本文抜粋 ▸
• • •

優子は近場で栄養士の資格が取れる園田短期大学への進学を考えています。

優子は今の父を「森宮さん」と呼んでいて、二人で暮らしています。
私には父親が三人、母親が二人いる。家族の形態は、十七年間で七回も変わった。とありこれには驚きました。
森宮壮介は37歳で、優子の母親の一人のことを「梨花」と呼んでいる場面があり知り合いなのかも知れないと思いました。

高校三年生の始業式を迎えます。
物語は第1章と第2章があり、第1章では高校三年生の一年間を描く中で次第に今までの親のことが分かっていきます。
優子には田所萌絵と佐伯史奈という友達がいます。
優子は今まで家庭環境が変わるたびにそれぞれの家で違うタイプの朝食を食べてきたとあったのが興味深かったです。
整った和食の朝ご飯の時もあればパンだけで済ませていた時もあり、やはり家によって朝食をどうするかは大きく違います。
これまでに保護者が替わったのはいつも春で、春が来るたび私は落ち着かなくなるという言葉がありました。
冒頭で悩み事はないと言っていた優子ですがやはり家族が変わる影響はあるのだと思います。
優子は母親が一度、父親が二度替わっていて、物語が進むにつれてどう替わっていったかが明らかになります。
血のつながった母親とは生まれてから最初の3年間過ごしましたがどんな人か記憶はないです。

小学校に入学する時の話になります。
優子は二年生の時に母親がトラックに轢かれて亡くなったことを知ります。

森宮との話に戻ります。
優子の二番目の母親である梨花が「すごく賢い同級生がいる。優子ちゃんの父親にピッタリだ」と森宮を連れてきたことが明らかになります。
森宮の言動はどこかずれていて面白いです。
また小学校高学年の頃から優子は告白されることが多く、お洒落な梨花の影響とありました。

梨花が最初に現れたのは優子が小学二年生の夏休みの時で、実の母親以外の四人の親にはつながりがあることも明らかになっていきます。
優子の前に現れた梨花は優子の父を「しゅうちゃん」と呼び、しゅうちゃんは優子の実の父親で水戸秀平と言います。
梨花は27歳で秀平より8歳年下です。
小学三年生になると梨花が母親になります。
梨花から「楽しいときは思いっきり、しんどいときもそれなりに笑っておかなきゃ」と笑うことの大事さを教わった時の優子の心境は印象的でした。
きっと、こんなふうに楽しいことだけの毎日なんて続かない。笑っていないとだめなことが、いつかやってくる。どこかでそんな予感がしていた。
この後に波乱があることが予感されました。

優子が歴代で一番長く一緒に居たのは梨花です。
高校三年生の今は梨花がいなくなって二年になり、現在の高校三年生の話と過去の親達の話が交互に進んでいきます。

5月最終週の球技大会の実行委員を決めるホームルームで、優子は浜坂という優子のことが好きな男子に誘われて一緒に実行委員になります。
6月の球技大会の後、優子はグランドで一人でトンボを引く浜坂を見て、他の子達がトンボ引きをさぼろうとしている中でグランドに戻ります。
心の優しさがあるなと思いました。

梅雨に入り、萌絵が浜坂を好きになったから優子に浜坂との仲を取り持ってほしいと言います。

• • •

課題 1 ▸
本文抜粋のうち「冒頭で悩み事はないと言ってい」で始まり「きたことが明らかになります。」まで続く部分を、「森宮」を「森宮壮介」に差し替えて書き直してください。
課題 2 ▸
本文抜粋では、優子の実の父親の名前は何だとされていますか？
この後に並ぶ行は、参照しなくても差し支えありません。

• • •

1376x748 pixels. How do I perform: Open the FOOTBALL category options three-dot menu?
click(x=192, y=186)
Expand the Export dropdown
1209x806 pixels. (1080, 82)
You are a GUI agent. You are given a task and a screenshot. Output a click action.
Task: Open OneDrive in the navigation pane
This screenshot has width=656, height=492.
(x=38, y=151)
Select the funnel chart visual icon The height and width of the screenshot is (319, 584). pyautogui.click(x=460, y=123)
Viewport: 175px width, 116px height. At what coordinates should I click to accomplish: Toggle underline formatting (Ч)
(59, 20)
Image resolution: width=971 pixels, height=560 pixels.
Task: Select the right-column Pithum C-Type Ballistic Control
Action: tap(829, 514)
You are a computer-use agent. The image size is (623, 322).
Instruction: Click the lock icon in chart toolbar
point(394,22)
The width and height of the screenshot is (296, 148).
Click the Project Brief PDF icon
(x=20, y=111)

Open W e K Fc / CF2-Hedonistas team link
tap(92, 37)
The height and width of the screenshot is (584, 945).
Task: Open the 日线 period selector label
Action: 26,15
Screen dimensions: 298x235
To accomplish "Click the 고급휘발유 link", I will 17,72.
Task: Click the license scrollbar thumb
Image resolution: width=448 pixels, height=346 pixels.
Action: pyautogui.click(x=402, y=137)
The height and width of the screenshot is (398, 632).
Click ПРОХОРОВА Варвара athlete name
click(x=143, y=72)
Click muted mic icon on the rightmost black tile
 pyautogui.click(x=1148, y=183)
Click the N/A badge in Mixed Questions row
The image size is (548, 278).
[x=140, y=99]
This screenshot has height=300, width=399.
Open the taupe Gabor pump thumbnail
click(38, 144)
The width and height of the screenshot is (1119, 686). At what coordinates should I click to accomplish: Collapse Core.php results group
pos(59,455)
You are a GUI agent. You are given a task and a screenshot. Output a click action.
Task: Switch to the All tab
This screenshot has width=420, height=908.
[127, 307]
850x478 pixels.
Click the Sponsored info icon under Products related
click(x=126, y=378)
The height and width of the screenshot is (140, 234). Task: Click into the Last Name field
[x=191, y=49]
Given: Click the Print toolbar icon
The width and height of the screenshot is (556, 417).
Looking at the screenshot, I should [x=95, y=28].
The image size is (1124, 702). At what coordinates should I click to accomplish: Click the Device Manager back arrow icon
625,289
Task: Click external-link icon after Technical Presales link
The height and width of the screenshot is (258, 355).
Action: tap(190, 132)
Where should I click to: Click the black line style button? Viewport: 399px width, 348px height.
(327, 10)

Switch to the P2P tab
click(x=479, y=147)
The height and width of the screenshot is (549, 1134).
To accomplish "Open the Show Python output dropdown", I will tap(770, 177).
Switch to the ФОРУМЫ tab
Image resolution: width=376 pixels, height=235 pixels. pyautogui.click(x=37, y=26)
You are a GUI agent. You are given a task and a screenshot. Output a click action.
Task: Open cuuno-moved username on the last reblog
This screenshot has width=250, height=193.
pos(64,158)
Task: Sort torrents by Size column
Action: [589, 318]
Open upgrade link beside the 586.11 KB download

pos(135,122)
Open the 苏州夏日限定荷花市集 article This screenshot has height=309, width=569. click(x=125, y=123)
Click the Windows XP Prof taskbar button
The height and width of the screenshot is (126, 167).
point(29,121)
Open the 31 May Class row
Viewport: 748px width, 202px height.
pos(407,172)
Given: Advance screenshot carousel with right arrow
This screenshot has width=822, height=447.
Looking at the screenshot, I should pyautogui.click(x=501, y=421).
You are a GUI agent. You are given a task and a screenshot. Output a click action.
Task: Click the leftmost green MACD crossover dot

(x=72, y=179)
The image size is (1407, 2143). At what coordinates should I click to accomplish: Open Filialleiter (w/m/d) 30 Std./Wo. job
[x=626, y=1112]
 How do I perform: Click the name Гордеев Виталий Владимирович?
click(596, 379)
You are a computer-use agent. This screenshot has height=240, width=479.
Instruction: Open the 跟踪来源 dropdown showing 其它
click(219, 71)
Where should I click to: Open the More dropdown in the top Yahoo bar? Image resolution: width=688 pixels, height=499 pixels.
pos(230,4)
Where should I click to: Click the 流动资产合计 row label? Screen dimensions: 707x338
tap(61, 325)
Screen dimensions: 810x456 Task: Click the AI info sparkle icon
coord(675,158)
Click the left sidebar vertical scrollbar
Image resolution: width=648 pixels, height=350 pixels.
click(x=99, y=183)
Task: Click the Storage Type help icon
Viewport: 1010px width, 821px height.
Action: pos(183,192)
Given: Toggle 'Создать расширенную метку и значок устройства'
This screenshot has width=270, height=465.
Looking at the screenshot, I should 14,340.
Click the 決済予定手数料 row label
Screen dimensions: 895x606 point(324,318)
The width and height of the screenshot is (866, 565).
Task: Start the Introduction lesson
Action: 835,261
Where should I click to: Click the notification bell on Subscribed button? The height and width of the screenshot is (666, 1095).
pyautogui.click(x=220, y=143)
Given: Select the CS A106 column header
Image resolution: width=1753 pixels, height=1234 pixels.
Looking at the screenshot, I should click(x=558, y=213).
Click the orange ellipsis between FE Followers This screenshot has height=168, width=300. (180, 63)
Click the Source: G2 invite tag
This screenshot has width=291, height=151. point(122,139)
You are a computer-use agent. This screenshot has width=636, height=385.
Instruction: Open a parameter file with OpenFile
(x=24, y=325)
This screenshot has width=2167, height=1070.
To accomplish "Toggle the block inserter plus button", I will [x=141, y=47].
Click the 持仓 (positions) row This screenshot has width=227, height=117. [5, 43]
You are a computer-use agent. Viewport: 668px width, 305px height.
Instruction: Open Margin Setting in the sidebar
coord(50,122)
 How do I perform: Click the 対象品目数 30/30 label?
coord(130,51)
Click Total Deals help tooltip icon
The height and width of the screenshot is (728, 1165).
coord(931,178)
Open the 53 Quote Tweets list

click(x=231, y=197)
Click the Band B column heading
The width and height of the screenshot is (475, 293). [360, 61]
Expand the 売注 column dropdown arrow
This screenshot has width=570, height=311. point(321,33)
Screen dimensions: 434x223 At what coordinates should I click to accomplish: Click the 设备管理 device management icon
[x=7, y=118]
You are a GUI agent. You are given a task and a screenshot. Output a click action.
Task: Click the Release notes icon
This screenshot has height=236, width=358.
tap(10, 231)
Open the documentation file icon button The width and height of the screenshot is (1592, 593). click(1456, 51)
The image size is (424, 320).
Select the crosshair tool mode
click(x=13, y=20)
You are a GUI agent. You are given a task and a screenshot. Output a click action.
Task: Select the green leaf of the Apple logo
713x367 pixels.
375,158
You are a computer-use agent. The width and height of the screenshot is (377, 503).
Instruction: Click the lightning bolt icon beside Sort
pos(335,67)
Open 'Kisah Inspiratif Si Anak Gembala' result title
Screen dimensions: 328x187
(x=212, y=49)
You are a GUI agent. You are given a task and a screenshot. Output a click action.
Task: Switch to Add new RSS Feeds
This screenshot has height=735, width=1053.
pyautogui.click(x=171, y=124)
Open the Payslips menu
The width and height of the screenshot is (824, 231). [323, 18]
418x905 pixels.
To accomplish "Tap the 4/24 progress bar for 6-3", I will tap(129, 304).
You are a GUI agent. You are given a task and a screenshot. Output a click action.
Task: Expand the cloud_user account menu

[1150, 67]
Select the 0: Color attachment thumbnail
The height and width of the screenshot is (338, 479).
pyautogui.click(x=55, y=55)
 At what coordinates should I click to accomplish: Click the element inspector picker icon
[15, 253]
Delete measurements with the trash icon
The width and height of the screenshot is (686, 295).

• • •

回答 1 ▸
冒頭で悩み事はないと言っていた優子ですがやはり家族が変わる影響はあるのだと思います。
優子は母親が一度、父親が二度替わっていて、物語が進むにつれてどう替わっていったかが明らかになります。
血のつながった母親とは生まれてから最初の3年間過ごしましたがどんな人か記憶はないです。

小学校に入学する時の話になります。
優子は二年生の時に母親がトラックに轢かれて亡くなったことを知ります。

森宮壮介との話に戻ります。
優子の二番目の母親である梨花が「すごく賢い同級生がいる。優子ちゃんの父親にピッタリだ」と森宮壮介を連れてきたことが明らかになります。

回答 2 ▸
水戸秀平です。